Influential members of the Saudi Arabian government believe that the United States—the kingdom’s most valuable strategic ally since 1945—has abandoned Riyadh on a host of regional issues, most notably Iran’s nuclear program. As the Saudis respond by seeking to enhance their political and economic relations with powers other than the United States, France sees an opportunity to supplant Washington as Riyadh’s closest ally. While it remains unlikely that Paris will entirely replace Washington as Saudi Arabia’s most important ally, France can compete with the United States to become the kingdom’s top supplier of advanced military technology in the future.
Following the interim nuclear agreement of November 2013, French officials joined their Saudi counterparts in questioning whether Tehran could be trusted, and Iran’s commitment to ending its ability to build a nuclear bomb. While it remains to be seen how the recently signed Iranian nuclear agreement will impact Paris and Tehran’s relationship, of all parties in the P5+1 talks, France is said to have taken the toughest stance against the Iranian nuclear program, which has not gone unnoticed in Riyadh.
French Arms Deals in the Gulf
Although France’s economy barely maintains positive GDP growth rates, its arms industry is booming. As the world’s fourth largest arms exporter (behind the United States, Russia, and China), France sold nearly double the amount of arms in the first five months of 2015 (more than $16 billion) than in all of 2014. From 2010 to 2014, 38 percent of French arms exports went to the Middle East, making it the most important region for the country’s arms industry ( 30 percent went to Asia; 13 percent to Europe; 11 percent to North and South America; and four percent to Africa). France’s arms sales for the first half of 2015 created more than 30,000 jobs— significant for a country grappling with record high unemployment.
France has waged a robust diplomatic engagement with Saudi Arabia for years. In June, Saudi Deputy Crown Prince Mohammed bin Salman visited France to sign deals worth $12 billion, which included $500 million for 23 Airbus H145 helicopters. Saudi and French officials also agreed to pursue feasibility studies to build two nuclear reactors in the kingdom. The remaining money will involve direct investment negotiated between Saudi and French officials.

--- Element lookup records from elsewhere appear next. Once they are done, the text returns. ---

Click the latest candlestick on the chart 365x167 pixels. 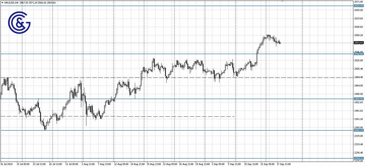coord(280,43)
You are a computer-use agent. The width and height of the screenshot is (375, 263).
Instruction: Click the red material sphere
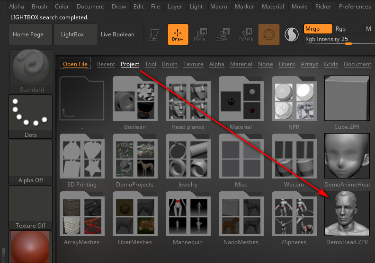[30, 246]
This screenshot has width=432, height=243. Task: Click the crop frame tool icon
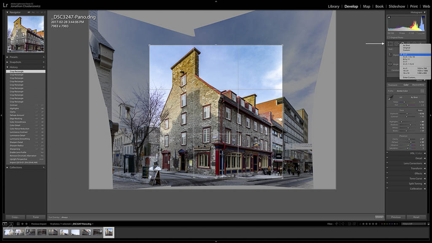pos(390,55)
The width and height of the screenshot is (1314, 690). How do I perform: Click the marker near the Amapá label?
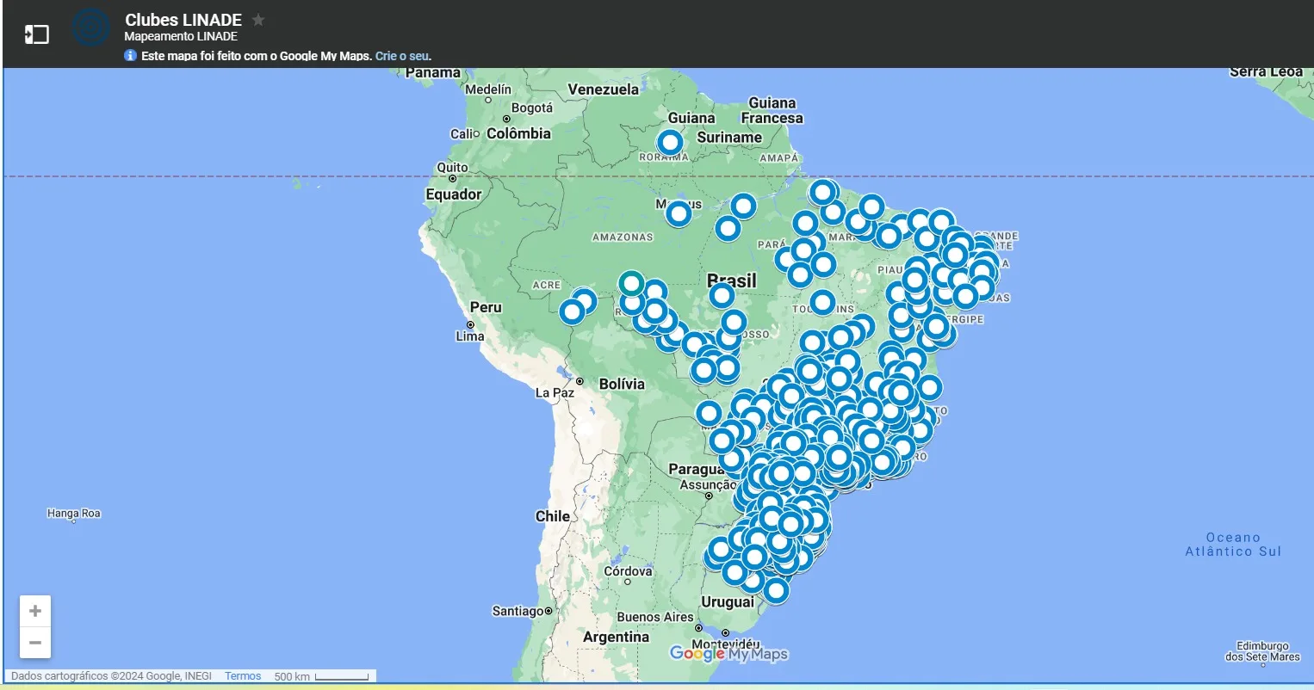pyautogui.click(x=821, y=192)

In May, French President François Hollande visited Riyadh to address a Gulf Cooperation Council (GCC) summit (the first time a non-GCC head of state has done so) and to launch a strategic initiative between France and the Council. Hollande spoke of the GCC facing “dangers emanating from countries’ designs and interference in (GCC) internal affairs,” a clear reference to Iran. Hollande’s address was delivered one day after he was in Doha, where he signed a $7 billion deal that included the sale of 24 French Rafale fighter jets to Qatar, along with the training of Qatari intelligence officers.
In 2013, President Hollande, Foreign Minister Laurent Fabius and Defense Minister Jean-Yves Le Drian traveled to the kingdom to meet with the late King Abdullah, other Saudi officials, former Lebanese Prime Minister Saad Hariri and Ahmed Jarba of the Syrian opposition. A delegation of 30 businesses accompanied Hollande on his visit, which ended with the signing of a deal in which France pledged $3 billion of French weapons for the Lebanese Army (a grant worth twice as much as Lebanon’s entire military budget).

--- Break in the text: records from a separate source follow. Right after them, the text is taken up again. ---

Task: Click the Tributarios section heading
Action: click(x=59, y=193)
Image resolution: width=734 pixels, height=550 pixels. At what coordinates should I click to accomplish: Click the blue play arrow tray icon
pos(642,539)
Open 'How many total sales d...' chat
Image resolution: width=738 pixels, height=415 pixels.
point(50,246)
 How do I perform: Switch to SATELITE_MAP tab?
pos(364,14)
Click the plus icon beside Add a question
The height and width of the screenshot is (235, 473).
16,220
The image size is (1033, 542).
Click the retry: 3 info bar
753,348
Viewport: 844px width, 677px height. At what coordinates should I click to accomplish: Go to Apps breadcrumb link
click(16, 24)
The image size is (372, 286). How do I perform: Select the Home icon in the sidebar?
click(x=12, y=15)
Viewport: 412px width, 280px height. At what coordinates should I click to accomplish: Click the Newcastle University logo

The meeting underscored Paris and Riyadh’s growing alignment. Just three months earlier, France was the EU military power most in favor of direct military engagement against Bashar al-Assad’s regime, following the Ghouta chemical attack of August 2013. In April, Foreign Minister Fabius also visited Saudi Arabia to emphasize French support for the kingdom’s campaign in Yemen, an additional sign of Paris and Riyadh’s alignment on regional matters.
The Broader Geostrategic Context
Saudi Arabia’s growing interest in fostering a stronger alliance with France should also be understood within a grander geostrategic context, in which Washington’s traditional Sunni Arab allies have become frustrated and confused by U.S. foreign policy on a plethora of issues, such as the “Arab Awakening”, human rights and the Iranian nuclear agreement. Officials in Saudi Arabia, as well as Egypt and other GCC states, have sought to explore deeper partnerships with powers beyond the United States.
The United Kingdom’s decision last year to double down on support for Bahrain by opening a naval base in the island kingdom (which marked the British navy’s first permanent return to the Gulf since the British officially departed in 1971) was rich in symbolism. As the Obama administration’s rhetoric condemning Bahrain’s human rights violations has fueled tension in U.S.-Bahrain relations, Manama’s growing military alliance with London factors into the Bahraini leadership’s determination to explore relationships with other powers. Qatar and Kuwait’s recent signing of defense deals (and talks of others) with France, Germany and Italy fits into the same geopolitical context. Apart from the gradual thaw in U.S.-Iran relations, the Obama administration’s declared pivot-to-Asia (a shift away from the Middle East) has prompted reconsideration of basic post-World War II geostrategic and security norms in the oil-rich Persian Gulf.